43% of consumers abandon a purchase when BNPL is not available, which means buy now, pay later has moved from a checkout perk into a merchant growth lever.

Missing Buy Now, Pay Later Sends 43% of Shoppers Packing
XOOMAR Intelligence
Analyst Take
That is the sharpest signal in the latest PYMNTS Intelligence tracker, produced with PayPal, according to PYMNTS. The report argues that BNPL now affects where consumers shop, how much they spend, whether they complete a purchase, and whether they come back.
The XOOMAR read: merchants that still treat buy now, pay later as a payment tile at the end of checkout are missing the point. The real battle is earlier, when the shopper is still deciding whether the purchase feels affordable enough to make.
Buy Now, Pay Later Is Becoming a Customer Acquisition Budget Disguised as a Checkout Button
BNPL started as a financing option. In the PYMNTS data, it now behaves more like a demand-generation tool.
38% of consumers say BNPL availability influences where they shop for food delivery, and 37% say the same for travel.
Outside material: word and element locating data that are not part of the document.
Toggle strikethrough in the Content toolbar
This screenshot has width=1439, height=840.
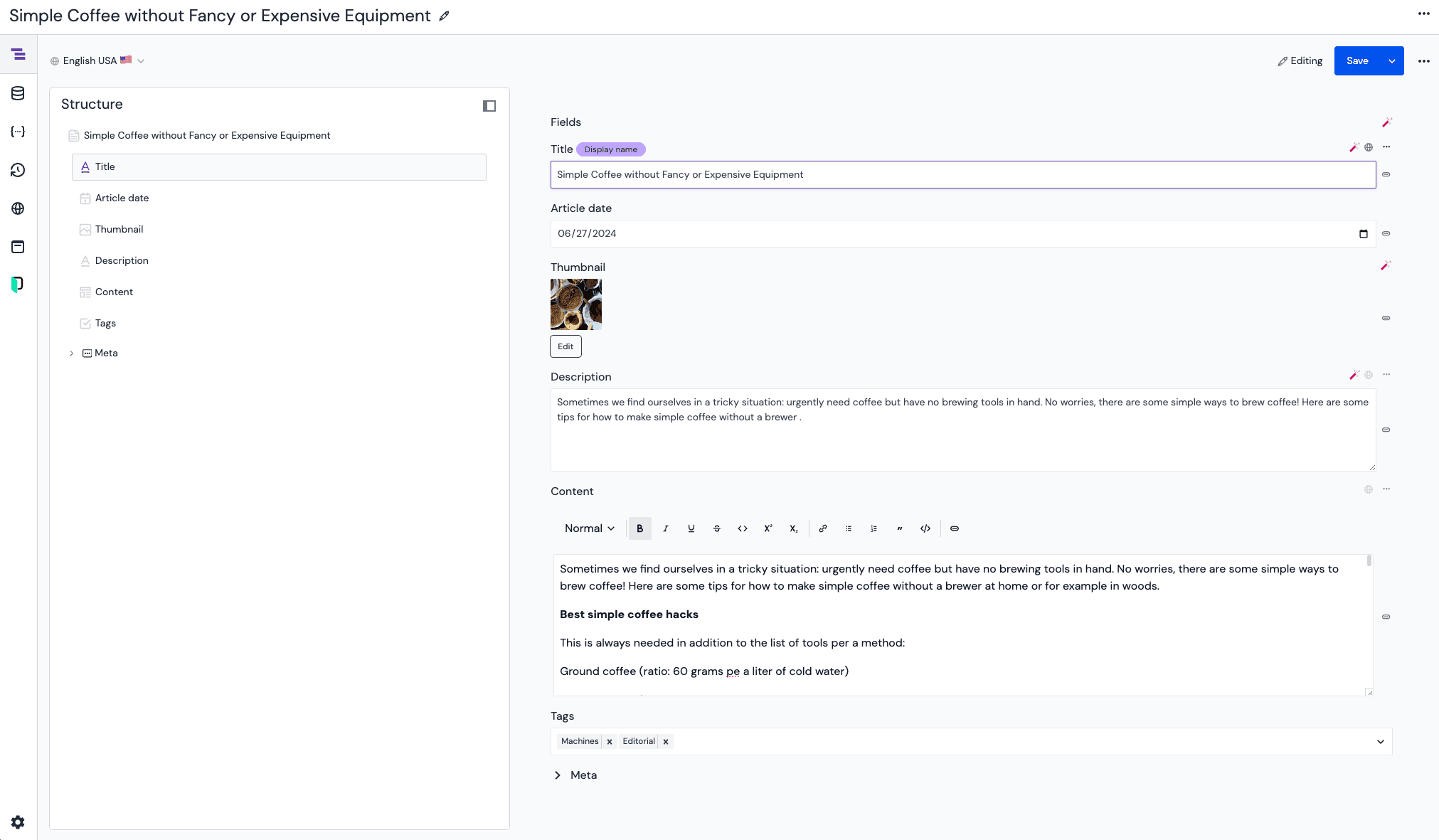[716, 528]
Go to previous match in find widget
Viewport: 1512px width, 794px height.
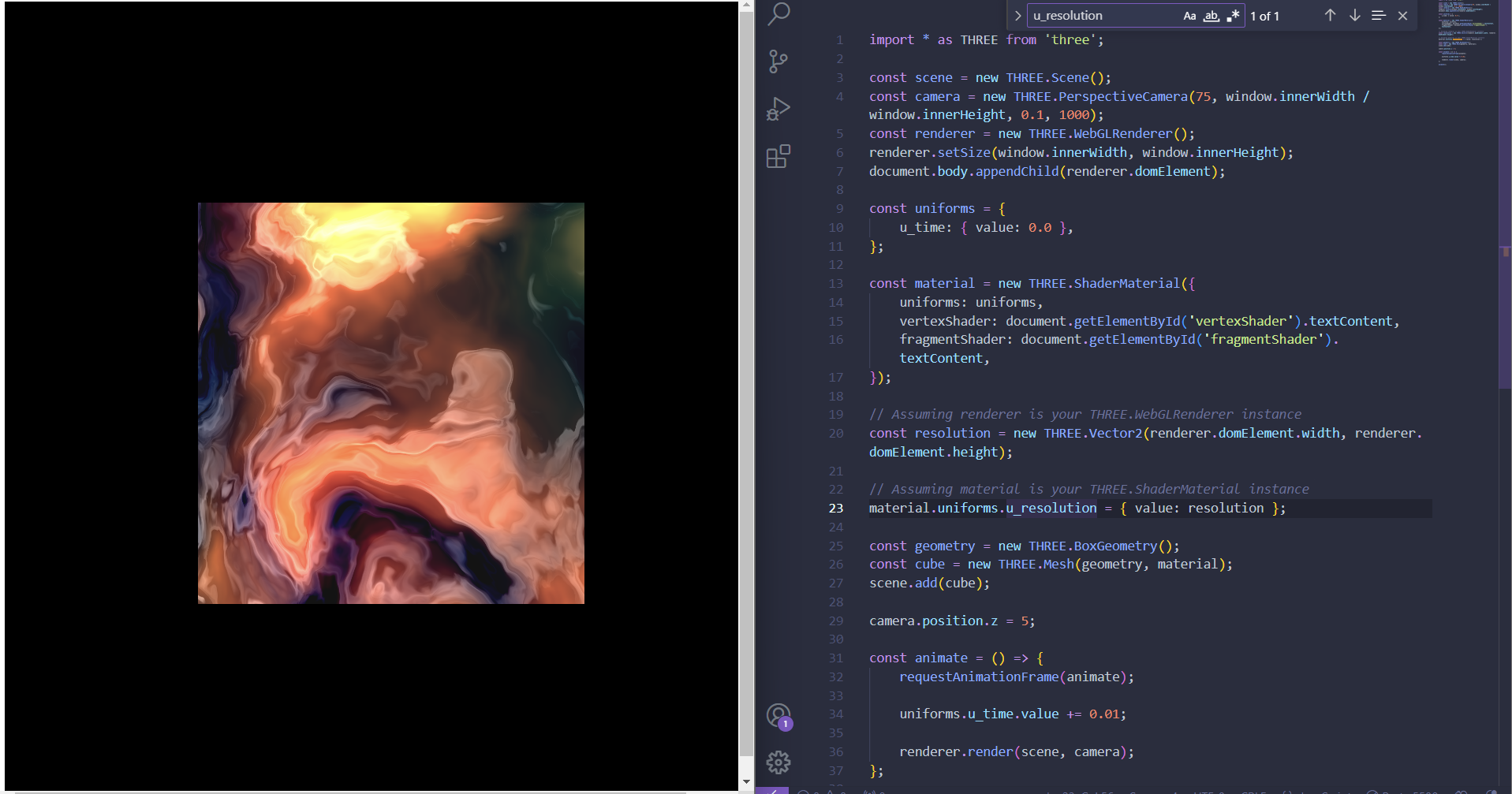(1330, 16)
The effect is stronger among younger shoppers: when booking travel, 62% of millennials and 49% of Gen Z consumers say BNPL availability affects their merchant choice.
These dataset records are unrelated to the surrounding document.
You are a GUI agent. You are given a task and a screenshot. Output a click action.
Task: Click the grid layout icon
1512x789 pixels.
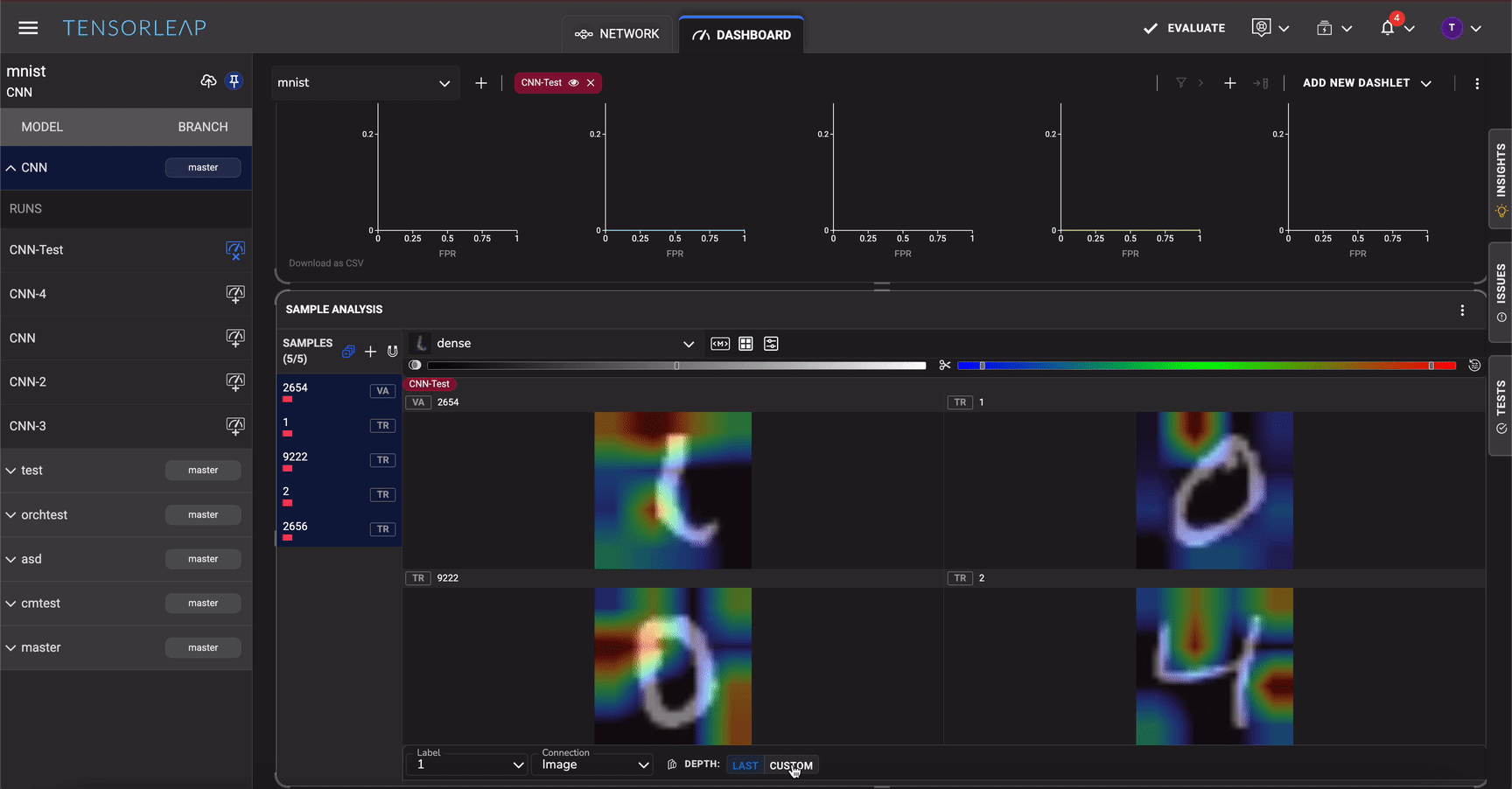click(746, 344)
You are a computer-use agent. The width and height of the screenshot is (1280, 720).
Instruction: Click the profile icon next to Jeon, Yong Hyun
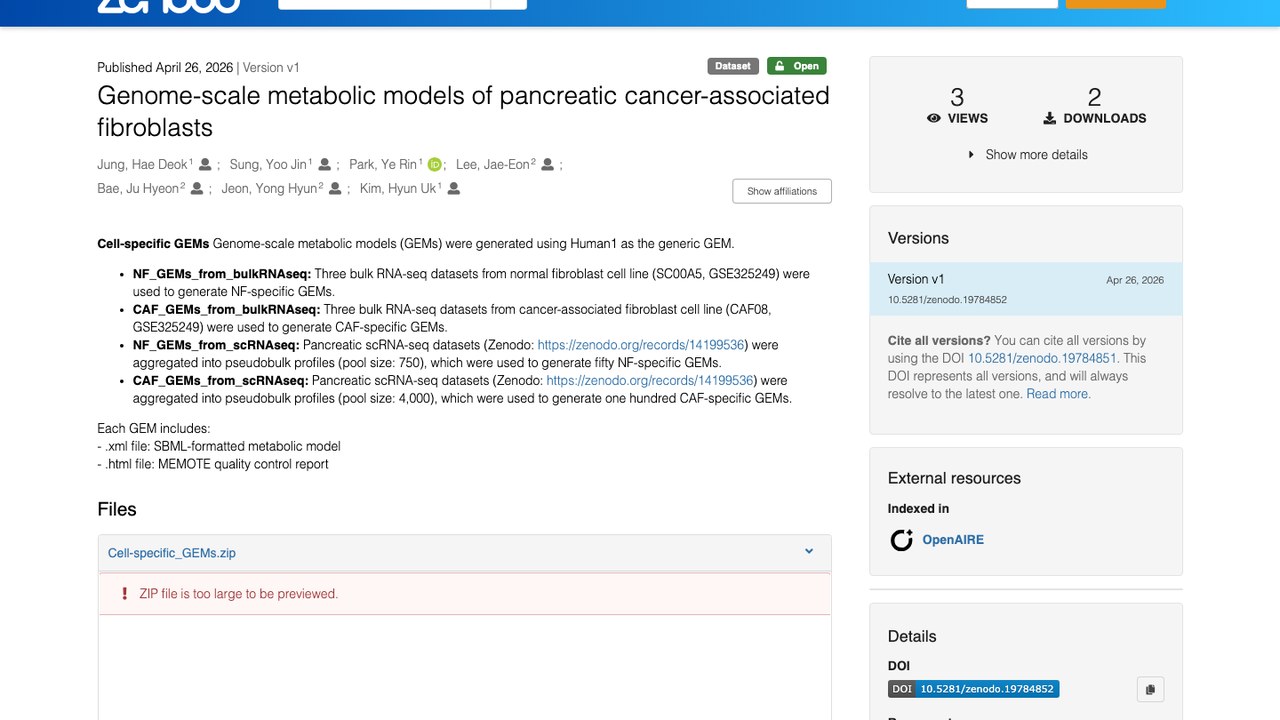point(335,188)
That changes the merchant calculation. BNPL is no longer only about payment preference. It can shape traffic, conversion, and repeat behavior before the transaction happens.
The source also makes a harder point: as BNPL becomes more common, simply offering it becomes less useful as a differentiator. Execution becomes the moat. If the option is hidden, clunky, or confusing, merchants can lose the sale even when the shopper wants the financing.
“What we see across our network is that merchants who are consistently winning with BNPL have figured out that flexible payments can be a powerful growth driver. These merchants don’t wait for checkout to have that conversation—they’re showing up early, at the product page, to help drive purchase intent.”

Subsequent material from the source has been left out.